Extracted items
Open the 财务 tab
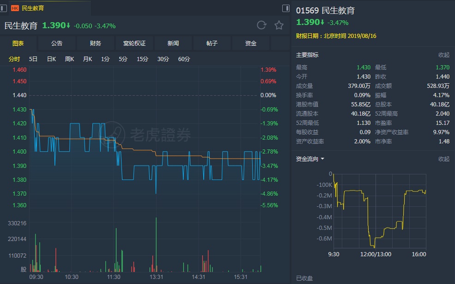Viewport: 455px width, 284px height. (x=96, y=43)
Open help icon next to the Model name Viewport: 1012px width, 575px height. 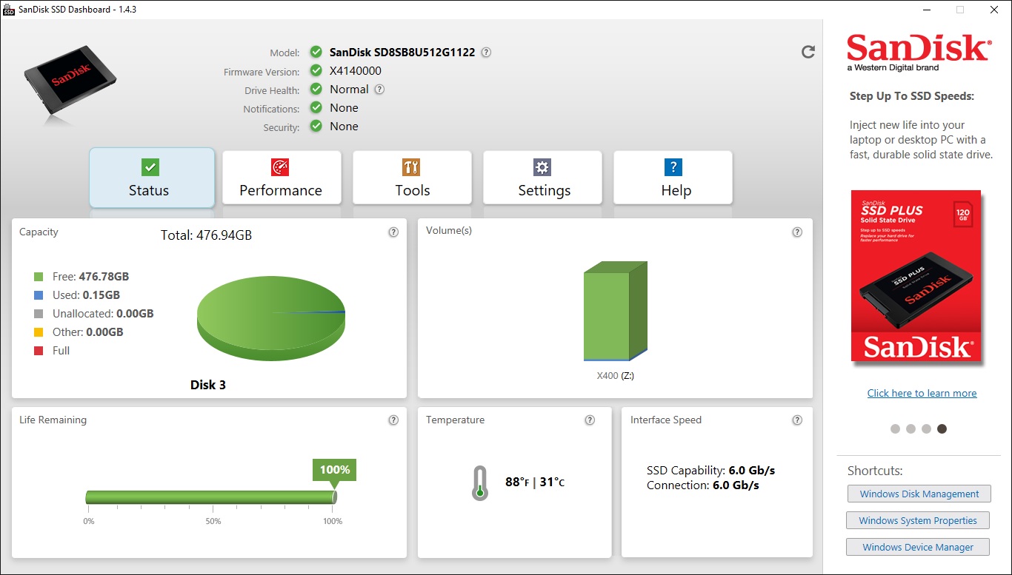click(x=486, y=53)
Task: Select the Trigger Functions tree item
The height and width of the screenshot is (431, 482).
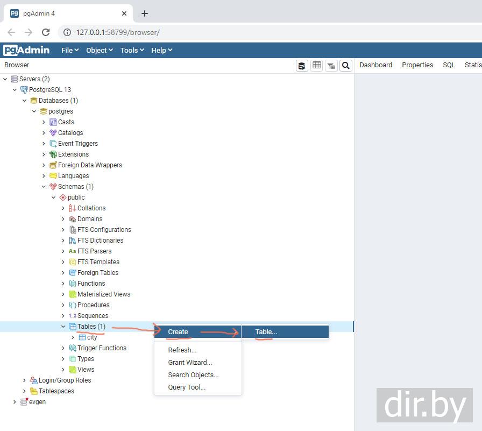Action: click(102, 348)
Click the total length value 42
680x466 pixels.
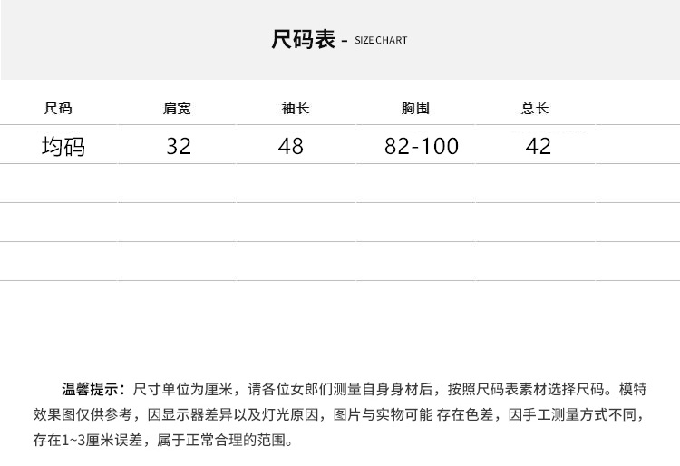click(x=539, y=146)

(Set problem): Put the items from the line containing "Task: Select the Trigger Functions tree item" through the last line of the items into a Markdown table with the columns Row and Line, skipping blank lines and omitting the pictures.

(Exercise answer):
| Row | Line |
|---|---|
| 1 | Task: Select the Trigger Functions tree item |
| 2 | The height and width of the screenshot is (431, 482). |
| 3 | Action: click(102, 348) |
| 4 | Click the total length value 42 |
| 5 | 680x466 pixels. |
| 6 | click(x=539, y=146) |